_What the task asks_
From the data that follows, copy every line holding the string "chevron".

*** Opening Available data ***

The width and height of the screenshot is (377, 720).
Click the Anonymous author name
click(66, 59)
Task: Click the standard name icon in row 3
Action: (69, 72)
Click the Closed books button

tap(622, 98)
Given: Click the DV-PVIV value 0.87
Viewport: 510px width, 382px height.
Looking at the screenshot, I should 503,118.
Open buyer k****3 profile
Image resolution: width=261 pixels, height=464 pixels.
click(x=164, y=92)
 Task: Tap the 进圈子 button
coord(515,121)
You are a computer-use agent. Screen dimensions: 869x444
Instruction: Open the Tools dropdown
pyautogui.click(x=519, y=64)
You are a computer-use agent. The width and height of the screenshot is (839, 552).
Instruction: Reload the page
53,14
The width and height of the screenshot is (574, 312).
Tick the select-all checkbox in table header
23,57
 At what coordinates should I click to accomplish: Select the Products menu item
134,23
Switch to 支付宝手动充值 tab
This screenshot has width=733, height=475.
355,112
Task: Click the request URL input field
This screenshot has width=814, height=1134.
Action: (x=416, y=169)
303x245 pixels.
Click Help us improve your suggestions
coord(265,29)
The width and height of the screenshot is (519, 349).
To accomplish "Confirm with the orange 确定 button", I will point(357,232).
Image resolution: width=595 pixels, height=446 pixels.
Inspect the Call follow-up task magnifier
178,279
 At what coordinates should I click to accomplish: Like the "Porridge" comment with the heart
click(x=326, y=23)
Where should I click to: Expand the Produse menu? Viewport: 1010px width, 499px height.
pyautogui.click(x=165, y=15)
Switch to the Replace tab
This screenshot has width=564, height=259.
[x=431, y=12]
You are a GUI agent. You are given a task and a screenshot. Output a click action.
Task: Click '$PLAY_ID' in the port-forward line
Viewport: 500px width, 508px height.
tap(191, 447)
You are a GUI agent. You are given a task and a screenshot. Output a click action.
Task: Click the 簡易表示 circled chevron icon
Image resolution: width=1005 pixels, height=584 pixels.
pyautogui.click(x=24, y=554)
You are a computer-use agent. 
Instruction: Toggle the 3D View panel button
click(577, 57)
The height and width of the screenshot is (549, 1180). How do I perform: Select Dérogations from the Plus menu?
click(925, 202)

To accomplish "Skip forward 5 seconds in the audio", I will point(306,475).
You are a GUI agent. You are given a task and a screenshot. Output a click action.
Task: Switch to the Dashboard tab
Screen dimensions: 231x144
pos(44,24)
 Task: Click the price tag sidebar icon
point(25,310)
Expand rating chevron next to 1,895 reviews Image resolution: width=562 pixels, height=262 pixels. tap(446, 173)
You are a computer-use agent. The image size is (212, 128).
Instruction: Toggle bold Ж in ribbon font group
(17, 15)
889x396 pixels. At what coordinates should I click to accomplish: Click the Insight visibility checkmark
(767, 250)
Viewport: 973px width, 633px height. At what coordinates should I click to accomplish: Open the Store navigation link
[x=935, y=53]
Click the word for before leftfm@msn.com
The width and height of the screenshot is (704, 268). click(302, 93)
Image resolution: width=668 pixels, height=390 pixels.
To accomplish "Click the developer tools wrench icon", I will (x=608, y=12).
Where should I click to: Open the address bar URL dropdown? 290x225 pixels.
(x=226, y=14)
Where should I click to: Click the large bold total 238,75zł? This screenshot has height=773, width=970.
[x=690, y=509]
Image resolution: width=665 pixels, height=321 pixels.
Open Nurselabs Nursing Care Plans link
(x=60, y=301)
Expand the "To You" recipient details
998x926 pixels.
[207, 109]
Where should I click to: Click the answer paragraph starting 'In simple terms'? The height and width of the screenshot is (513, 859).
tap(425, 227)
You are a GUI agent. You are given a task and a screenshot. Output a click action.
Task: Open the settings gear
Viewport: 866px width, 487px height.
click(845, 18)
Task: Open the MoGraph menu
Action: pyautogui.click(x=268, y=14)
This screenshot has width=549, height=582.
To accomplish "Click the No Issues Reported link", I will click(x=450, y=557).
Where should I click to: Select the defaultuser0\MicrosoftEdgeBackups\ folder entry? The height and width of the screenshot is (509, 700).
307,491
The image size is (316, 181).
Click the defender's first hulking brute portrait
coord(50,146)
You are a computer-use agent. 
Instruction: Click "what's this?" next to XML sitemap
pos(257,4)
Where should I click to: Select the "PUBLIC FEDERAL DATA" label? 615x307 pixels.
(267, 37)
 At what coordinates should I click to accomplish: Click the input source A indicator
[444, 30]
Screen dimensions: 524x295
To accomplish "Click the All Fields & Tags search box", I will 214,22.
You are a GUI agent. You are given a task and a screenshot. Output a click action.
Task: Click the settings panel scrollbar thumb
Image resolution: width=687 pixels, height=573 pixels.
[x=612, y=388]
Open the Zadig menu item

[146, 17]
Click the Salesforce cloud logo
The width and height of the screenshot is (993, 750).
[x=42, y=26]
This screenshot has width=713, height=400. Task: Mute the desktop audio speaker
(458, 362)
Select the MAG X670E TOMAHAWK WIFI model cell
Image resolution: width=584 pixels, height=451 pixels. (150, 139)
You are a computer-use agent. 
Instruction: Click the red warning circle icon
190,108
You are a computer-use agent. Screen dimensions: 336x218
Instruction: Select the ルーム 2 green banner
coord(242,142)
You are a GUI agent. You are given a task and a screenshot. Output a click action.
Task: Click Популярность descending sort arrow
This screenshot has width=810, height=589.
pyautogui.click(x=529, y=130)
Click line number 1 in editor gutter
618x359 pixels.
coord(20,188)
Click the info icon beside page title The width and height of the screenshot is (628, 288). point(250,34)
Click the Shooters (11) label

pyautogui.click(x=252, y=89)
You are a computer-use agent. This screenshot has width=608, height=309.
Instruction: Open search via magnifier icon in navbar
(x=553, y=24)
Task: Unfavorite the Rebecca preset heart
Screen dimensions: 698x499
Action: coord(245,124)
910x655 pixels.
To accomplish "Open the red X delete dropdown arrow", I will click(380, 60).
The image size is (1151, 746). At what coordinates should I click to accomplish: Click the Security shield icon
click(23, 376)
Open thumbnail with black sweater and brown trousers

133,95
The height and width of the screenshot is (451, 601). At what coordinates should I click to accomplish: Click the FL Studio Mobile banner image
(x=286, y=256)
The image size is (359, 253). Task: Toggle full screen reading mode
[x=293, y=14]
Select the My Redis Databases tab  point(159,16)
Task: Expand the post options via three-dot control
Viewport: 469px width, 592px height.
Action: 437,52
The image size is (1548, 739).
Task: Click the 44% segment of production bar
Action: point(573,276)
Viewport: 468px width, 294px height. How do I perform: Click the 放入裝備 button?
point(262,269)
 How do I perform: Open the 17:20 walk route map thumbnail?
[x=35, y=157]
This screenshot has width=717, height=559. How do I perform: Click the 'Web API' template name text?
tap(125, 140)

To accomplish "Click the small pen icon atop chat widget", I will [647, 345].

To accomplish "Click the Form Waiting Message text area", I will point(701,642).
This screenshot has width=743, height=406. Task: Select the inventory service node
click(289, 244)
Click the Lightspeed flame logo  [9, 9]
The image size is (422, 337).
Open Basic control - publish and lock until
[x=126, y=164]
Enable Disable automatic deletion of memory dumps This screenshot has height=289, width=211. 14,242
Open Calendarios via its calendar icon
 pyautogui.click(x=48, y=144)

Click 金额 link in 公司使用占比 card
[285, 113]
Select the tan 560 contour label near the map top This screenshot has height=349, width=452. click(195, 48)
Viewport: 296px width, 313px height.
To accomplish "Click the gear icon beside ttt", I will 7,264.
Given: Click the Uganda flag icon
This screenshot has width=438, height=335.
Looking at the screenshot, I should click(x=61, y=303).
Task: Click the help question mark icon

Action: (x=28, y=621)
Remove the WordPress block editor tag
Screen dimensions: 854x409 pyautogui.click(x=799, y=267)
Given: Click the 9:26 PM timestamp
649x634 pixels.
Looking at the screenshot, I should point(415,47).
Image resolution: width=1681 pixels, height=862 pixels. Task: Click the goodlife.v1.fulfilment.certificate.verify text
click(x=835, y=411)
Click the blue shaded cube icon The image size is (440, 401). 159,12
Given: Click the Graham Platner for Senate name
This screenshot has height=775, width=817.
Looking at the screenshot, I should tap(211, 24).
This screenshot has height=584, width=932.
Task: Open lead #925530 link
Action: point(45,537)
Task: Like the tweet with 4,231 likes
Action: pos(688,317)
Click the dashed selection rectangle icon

*** Closing Available data ***

_Expected output_
Task: Click the 簡易表示 circled chevron icon
Expand rating chevron next to 1,895 reviews Image resolution: width=562 pixels, height=262 pixels. tap(446, 173)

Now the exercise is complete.